The bar plot shows the winners after losing the second set

second_set_loser = matches %>% 
  filter(second_set == "loser") 

second_set_loser %>%
  group_by(winner_name) %>%
  summarise(Count = n()) %>%
  arrange(desc(Count)) %>%
  ungroup() %>%
  mutate(winner_name = reorder(winner_name,Count)) %>%
  head(10) %>%
  
  ggplot(aes(x = winner_name,y = Count)) +
  geom_bar(stat='identity',colour="white", fill = fillColor) +
  geom_text(aes(x = winner_name, y = 1, label = paste0("(",Count,")",sep="")),
            hjust=0, vjust=.5, size = 4, colour = 'black',
            fontface = 'bold') +
  labs(x = 'Winner', 
       y = 'Count', 
       title = 'Winner') +
  coord_flip() + 
  theme_bw()

21.5 Percentage of Winners after losing 1st set in Grand Slams

We calculate the Percentage of winners after losing the 1st set

gs_final_firstset_loser = matches %>%
  filter(tourney_level == "G") %>%
  filter(round == "F") %>%
  filter(first_set == "loser")

_Given information_

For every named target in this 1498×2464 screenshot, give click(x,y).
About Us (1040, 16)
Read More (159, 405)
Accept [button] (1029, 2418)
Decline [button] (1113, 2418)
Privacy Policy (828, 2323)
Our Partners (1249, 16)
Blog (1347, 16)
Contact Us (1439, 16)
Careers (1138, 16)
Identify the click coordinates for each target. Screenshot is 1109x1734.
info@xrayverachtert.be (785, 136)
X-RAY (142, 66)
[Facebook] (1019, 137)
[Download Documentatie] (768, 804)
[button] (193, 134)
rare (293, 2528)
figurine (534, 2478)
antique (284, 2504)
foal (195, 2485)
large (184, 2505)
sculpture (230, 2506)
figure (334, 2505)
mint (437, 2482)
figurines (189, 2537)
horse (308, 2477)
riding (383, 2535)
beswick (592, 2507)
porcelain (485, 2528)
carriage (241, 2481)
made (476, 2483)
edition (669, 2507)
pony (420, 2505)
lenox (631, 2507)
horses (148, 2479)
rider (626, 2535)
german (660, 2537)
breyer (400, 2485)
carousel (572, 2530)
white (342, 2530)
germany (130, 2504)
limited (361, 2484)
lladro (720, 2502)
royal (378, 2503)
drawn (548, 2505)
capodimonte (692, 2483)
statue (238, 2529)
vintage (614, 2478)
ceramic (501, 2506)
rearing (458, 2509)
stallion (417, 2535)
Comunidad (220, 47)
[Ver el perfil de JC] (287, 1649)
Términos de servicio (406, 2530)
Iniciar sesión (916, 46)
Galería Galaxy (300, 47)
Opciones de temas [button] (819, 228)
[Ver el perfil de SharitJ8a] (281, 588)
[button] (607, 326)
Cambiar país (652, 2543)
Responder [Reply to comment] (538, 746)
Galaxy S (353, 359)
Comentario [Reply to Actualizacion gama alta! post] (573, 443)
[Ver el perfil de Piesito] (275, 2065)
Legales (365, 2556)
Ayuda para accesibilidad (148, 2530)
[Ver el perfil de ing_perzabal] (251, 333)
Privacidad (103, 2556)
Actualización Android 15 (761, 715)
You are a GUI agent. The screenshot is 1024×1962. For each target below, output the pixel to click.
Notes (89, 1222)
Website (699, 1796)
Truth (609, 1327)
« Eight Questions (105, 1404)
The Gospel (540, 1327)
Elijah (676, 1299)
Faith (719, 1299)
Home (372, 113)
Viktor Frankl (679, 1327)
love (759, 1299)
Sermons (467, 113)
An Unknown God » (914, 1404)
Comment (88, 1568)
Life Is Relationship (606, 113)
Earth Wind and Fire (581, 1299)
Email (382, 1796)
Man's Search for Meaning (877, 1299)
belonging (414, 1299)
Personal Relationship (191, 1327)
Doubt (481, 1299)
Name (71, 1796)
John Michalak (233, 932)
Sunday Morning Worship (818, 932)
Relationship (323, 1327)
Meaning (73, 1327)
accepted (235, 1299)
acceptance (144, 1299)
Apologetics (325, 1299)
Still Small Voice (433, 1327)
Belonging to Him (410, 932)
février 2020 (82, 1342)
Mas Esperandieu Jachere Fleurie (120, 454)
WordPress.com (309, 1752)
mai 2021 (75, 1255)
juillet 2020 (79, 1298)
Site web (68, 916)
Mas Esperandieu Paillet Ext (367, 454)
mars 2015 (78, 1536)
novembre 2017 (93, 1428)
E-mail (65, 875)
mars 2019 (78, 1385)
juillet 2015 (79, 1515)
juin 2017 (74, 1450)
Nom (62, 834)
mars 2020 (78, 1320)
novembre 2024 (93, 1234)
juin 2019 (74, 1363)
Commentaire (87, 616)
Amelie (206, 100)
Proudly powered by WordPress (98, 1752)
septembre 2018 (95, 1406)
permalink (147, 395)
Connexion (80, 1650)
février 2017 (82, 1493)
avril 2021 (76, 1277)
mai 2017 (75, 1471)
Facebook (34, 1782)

_Work to be completed_
In the R code excerpt above the items, what title does the bar plot code give the chart?

_Output of the task_
Winner